The air tasted fresh; the rain was done for a while. Augustine wouldn’t have traded places with another soul. Crocodile Lakes on a warm September night was fine. He kissed Bonnie lightly, having no special plans beyond the moment. He willed himself not to worry about Max Lamb, who would be coming tomorrow on a mission to retrieve his bride.

Skink began spooning out chunks of pan-fried snake. Edie Marsh facetiously said it was impolite not to save some for Snapper. Skink declared that he wouldn’t so dishonor the memory of a dead reptile.

That’s when he’d asked Augustine for The Club.

He turned his back to the others while he fitted it under Snapper’s papery gray lips. Bonnie believed the procedure would have been physically impossible, were it not for the preexisting crookedness of those saurian jawbones. Afterwards nobody said a word, until Snapper made a groggy inquisitive murmur.

Skink bent over him. “Lester?”

“Mmmmmfrrrttthh.”

“Lester Maddox Parsons!”

Snapper’s eyelids fluttered. The governor asked Augustine to take a bucket down to the creek and get some water to wake up the sorry sonofabitch.

The pink-orange parfait of dawn failed to elevate Edie’s spirits. She was sticky, scratched, hot, parched, filthy, as wretched as she’d ever been. She wanted to cry and pull at her hair and scream. She wanted to make a scene. Most of all she wanted to escape, but that was impossible.

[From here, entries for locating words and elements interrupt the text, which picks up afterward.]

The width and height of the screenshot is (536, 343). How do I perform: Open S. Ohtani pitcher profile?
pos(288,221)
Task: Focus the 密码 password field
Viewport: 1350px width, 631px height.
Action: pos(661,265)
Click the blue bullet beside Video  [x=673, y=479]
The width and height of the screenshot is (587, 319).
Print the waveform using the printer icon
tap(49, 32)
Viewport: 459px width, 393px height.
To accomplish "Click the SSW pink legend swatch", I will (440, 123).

She was trapped on all sides by humming crackling wilderness; it might as well have been a twelve-foot wall of barbed wire. Her hands and feet weren’t shackled. The governor held no gun to her head. Nothing whatsoever prevented her from running, except the grim certainty that she’d never find her way out, that she’d become blindly lost in the woods and starve, and that her emaciated body would be torn apart and devoured by crocodiles, rattlers and ravenous tropical ants. The prospect of an anonymous death in the swamps offended Edie’s dignity. She didn’t want her sun-bleached bones to be
found by hunters, fishermen or bird-watchers; pieced together by wisecracking medical students and coroners; identified by X rays from her childhood orthodontist.

She approached the governor. “I want to talk.”

He was mumbling to himself, feeling around in his shirt. “Damn,” he said. “Out of toad.” He glanced at Edie: “You’re a woman of the world. Ever smoke Bufo?”

“We need to talk,” she said. “Alone.”

“If it’s about the suitcase, forget it.”

“It’s not that.”

“All right, then. Soon as I finish chatting with Lester.”

“No, now!”

Skink cupped her chin in one of his huge, rough palms. Edie Marsh sensed that he could break her neck as effortlessly as twisting the cap off a beer. He said, “You’ve got shitty manners. Go sit with the others.”